# [Problem details]
Retype the listing below character for character, from the first line to the last, leaving out the pictures.

# [Records provided]
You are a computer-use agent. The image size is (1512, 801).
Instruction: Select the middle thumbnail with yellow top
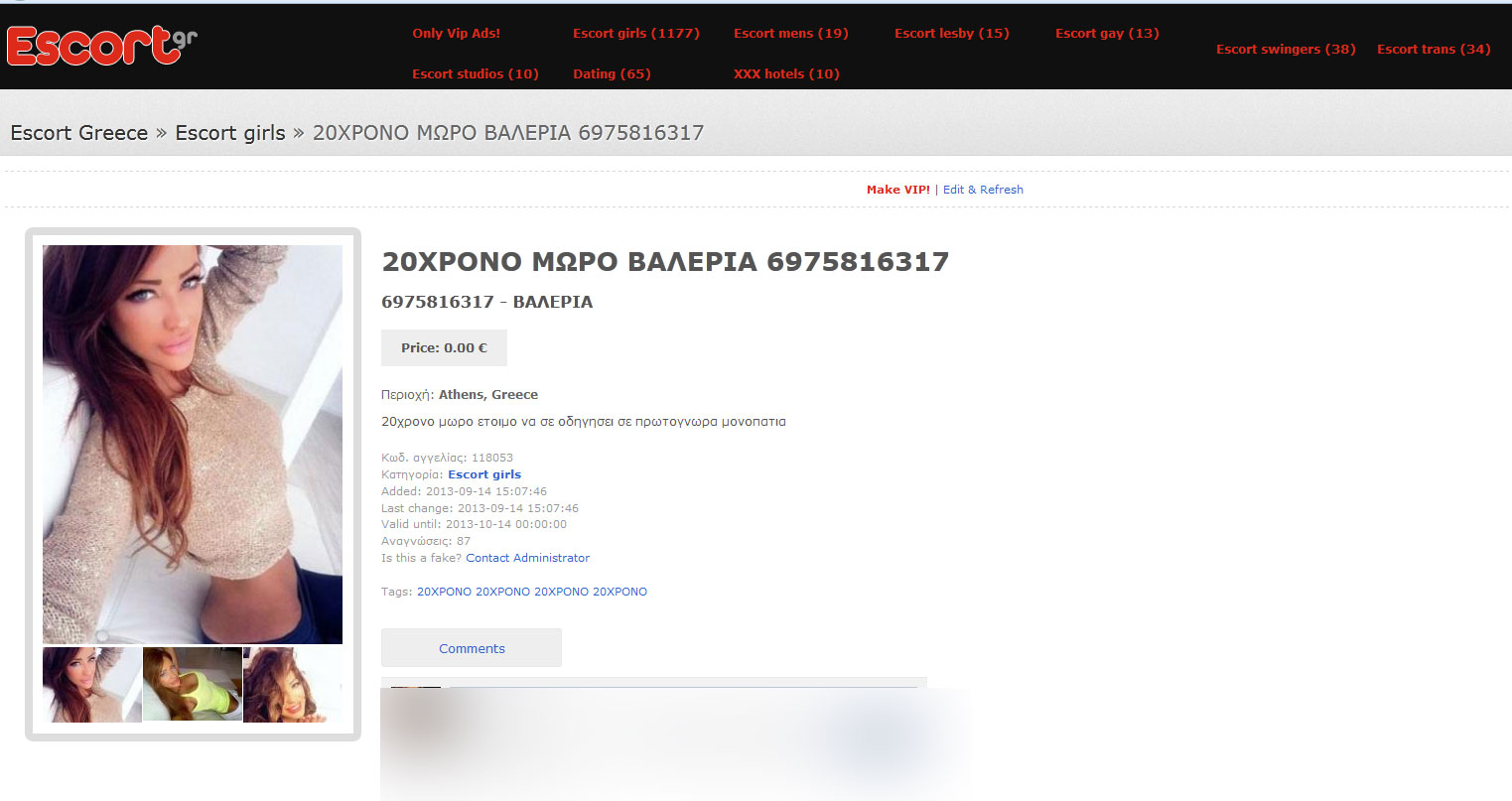[193, 684]
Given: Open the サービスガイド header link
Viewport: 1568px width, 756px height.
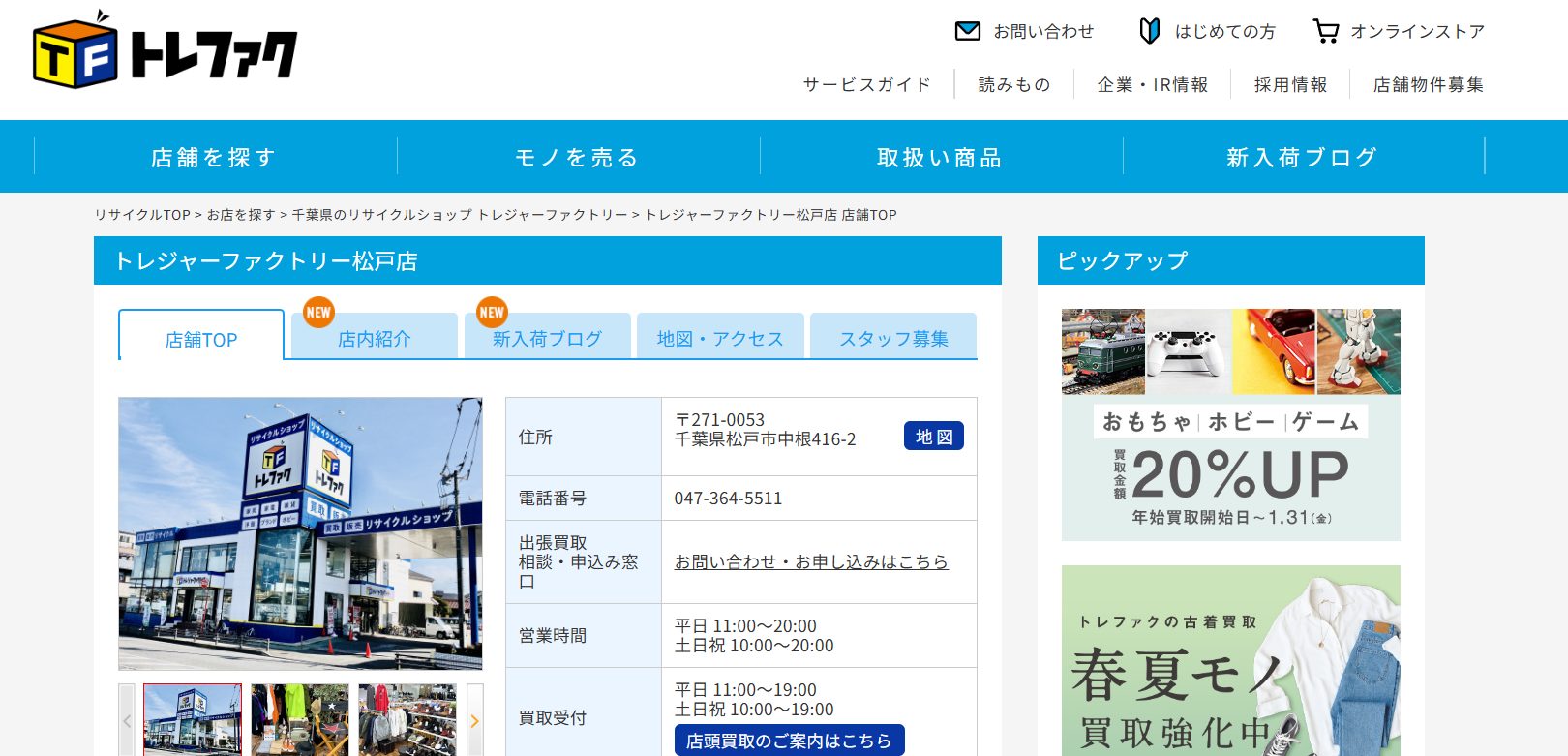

# [Finished exercise]
You are a computer-use agent. The image size is (1512, 801).
Instruction: Select the middle thumbnail with yellow top
[193, 684]
Given: Open the サービスガイド header link
Viewport: 1568px width, 756px height.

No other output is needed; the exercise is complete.